A drawback is that donated T cells vary in their efficacy against viruses, and researchers suspect that it may have to do with the donor’s history of exposure to the viruses and the types of T cells involved. So, researchers at Children’s National have begun experimenting with training T cells from so-called virus-naive sources of blood, such as umbilical cord or peripheral blood. The cells may offer more-predictable protection with fewer side effects.
Several institutions are conducting experimental therapies and figuring out the mechanics of banking T cells for antiviral therapy.
Although still slower than a banked product, virus-naive T-cell immunotherapy can be produced in about eight weeks, the team reported this year. The idea is interesting, says Rezvani, but its effectiveness is still less understood and the process is cumbersome.
Another intriguing possibility in the field of antiviral immunotherapy is to modify donated T cells using the same genetic interventions that have made chimeric antigen receptors (CAR) such a hit against cancer targets. Essentially, T cells are genetically modified to produce a receptor—the CAR—that recognizes a particular protein on a cancer cell, or in this case, a virus. “Using CAR T-cell technology would ensure you had cells that targeted specific viruses,” says Pavlu. Indeed, last year, a Chinese-American collaboration redirected T cells using CARs to target several viruses in addition to treating acute myeloid leukemia (AML), they reported in Leukemia Research.

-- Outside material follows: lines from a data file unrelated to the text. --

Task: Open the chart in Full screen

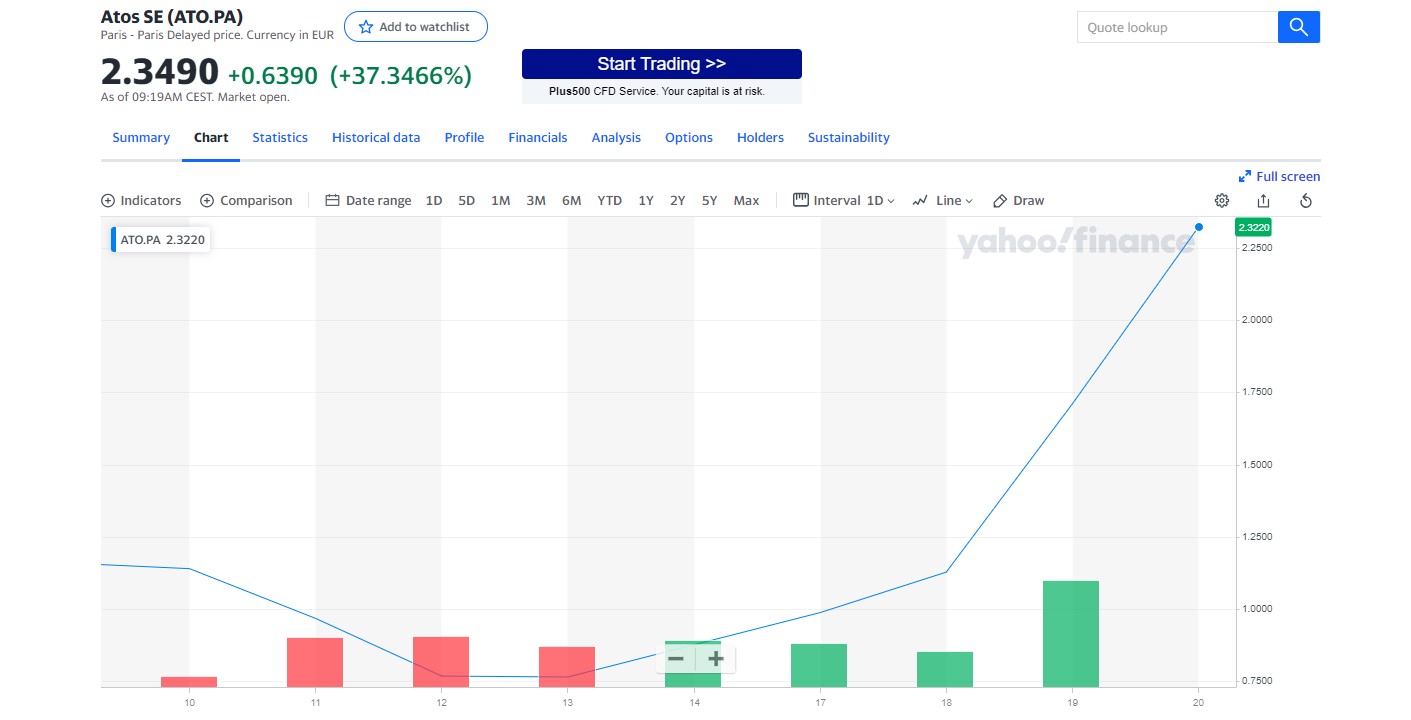Action: tap(1279, 176)
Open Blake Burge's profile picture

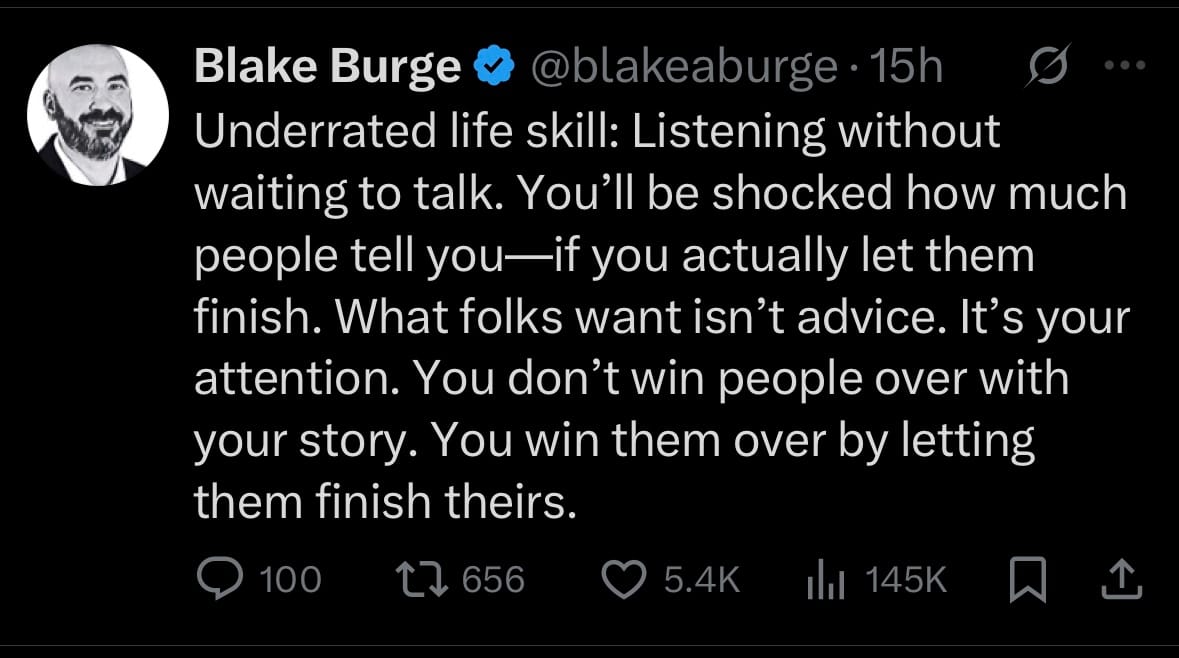coord(98,115)
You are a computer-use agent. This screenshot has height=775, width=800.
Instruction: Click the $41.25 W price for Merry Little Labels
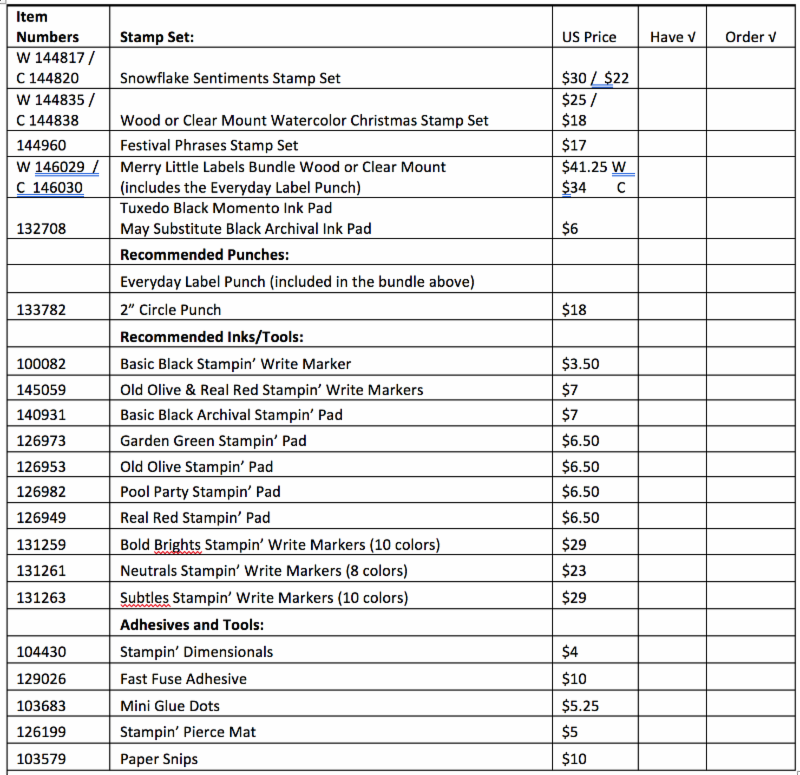pos(593,167)
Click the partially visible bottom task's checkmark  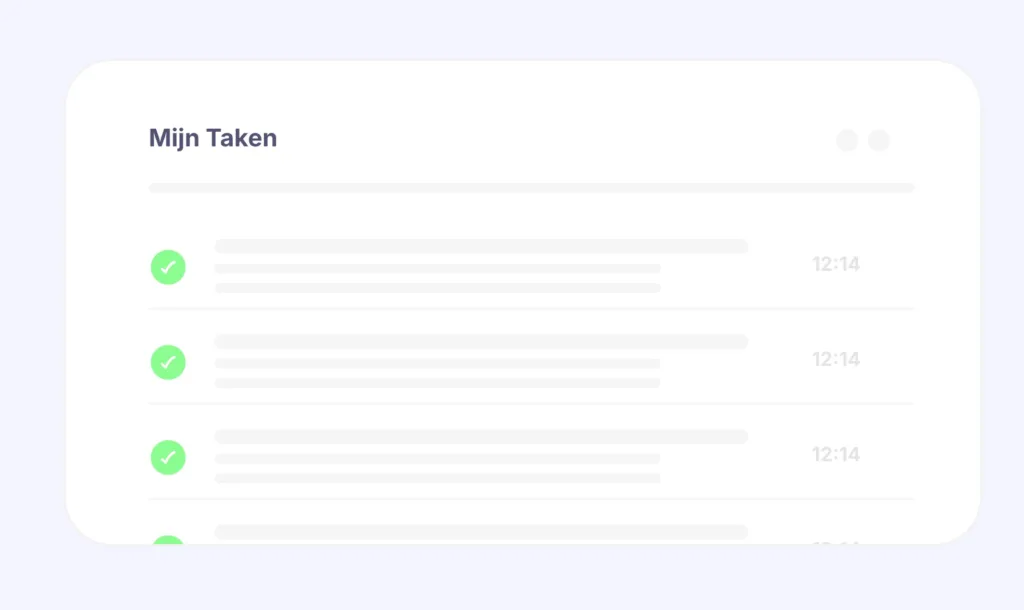point(168,541)
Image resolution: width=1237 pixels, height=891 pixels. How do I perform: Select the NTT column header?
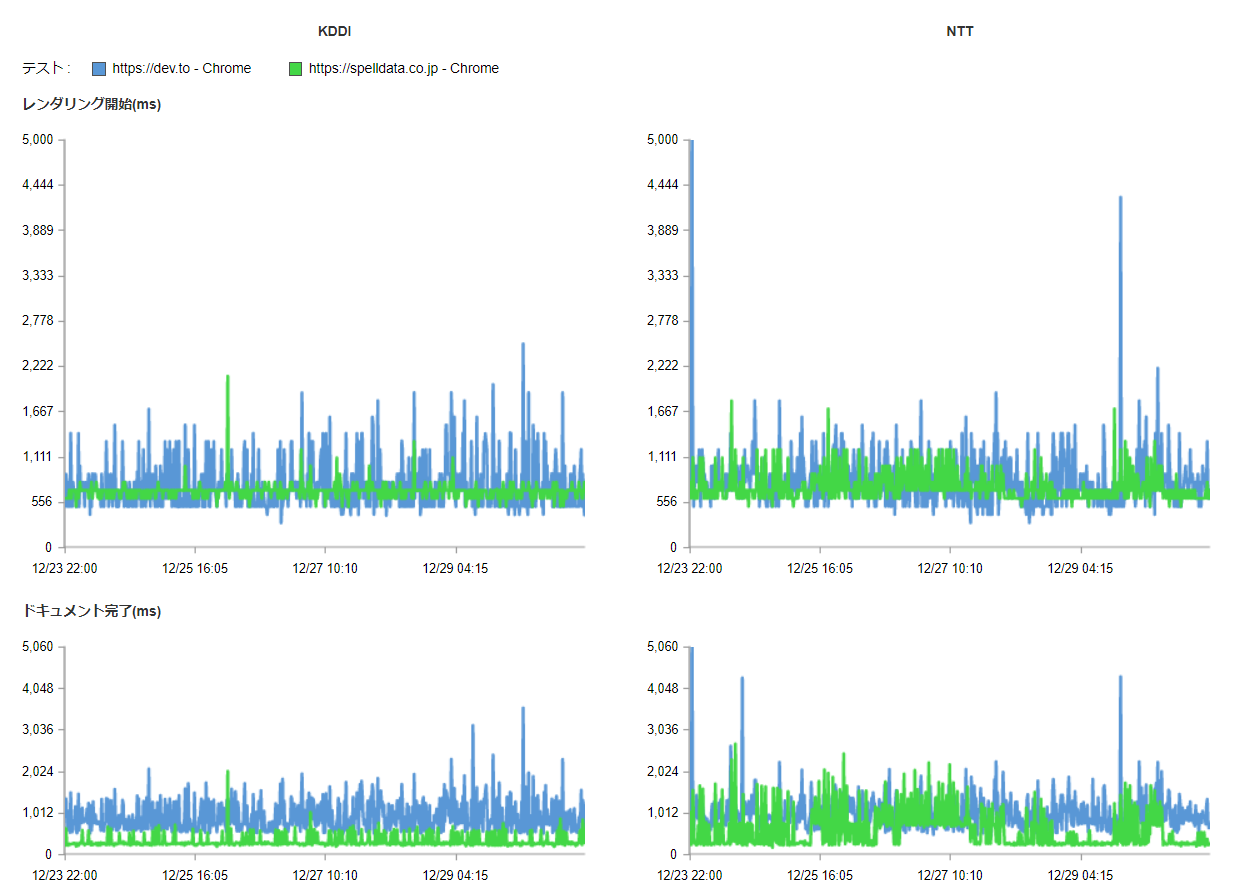[959, 32]
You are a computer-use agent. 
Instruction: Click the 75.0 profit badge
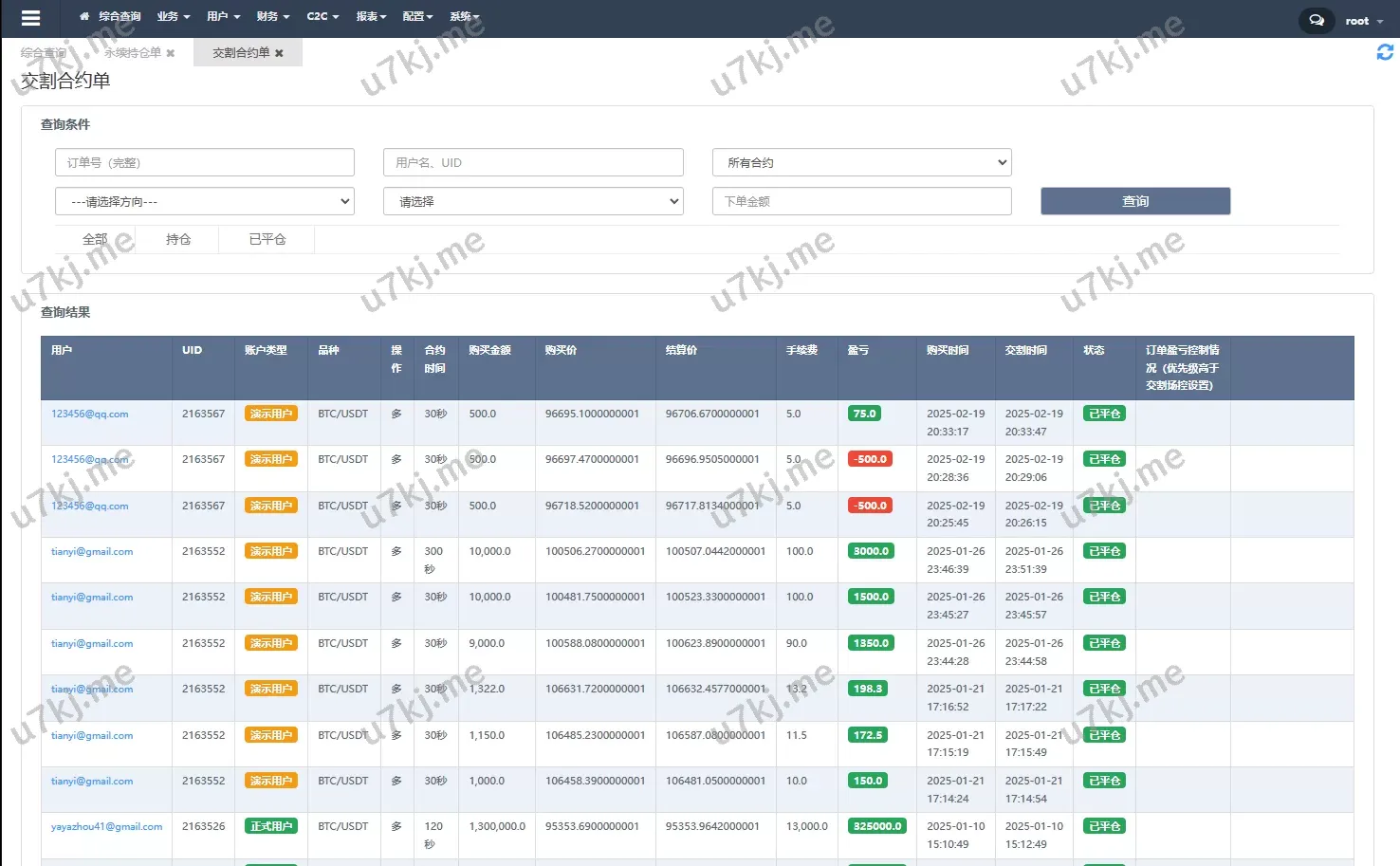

Pharmaceutical firms have invested billions of dollars in cancer immunotherapies over the last few years, and the US Food and Drug Administration (FDA) began approving such therapies in recent months. But the investment bonanza has yet to hit antiviral T-cell therapy. While a handful of companies, including Atara, Viracyte, Tessa, and Cell Medica, have partnered with university researchers and conducted Phase 2 trials, most of the work on antiviral T-cell therapy is still funded by governments and private philanthropy, Keller says.
Nevertheless, antiviral T-cell therapy is “very exciting,” Rezvani says, “and I think as a clinician and as a researcher it’s very satisfying because you really do see very high response rates and it does impact on patients’ lives directly.”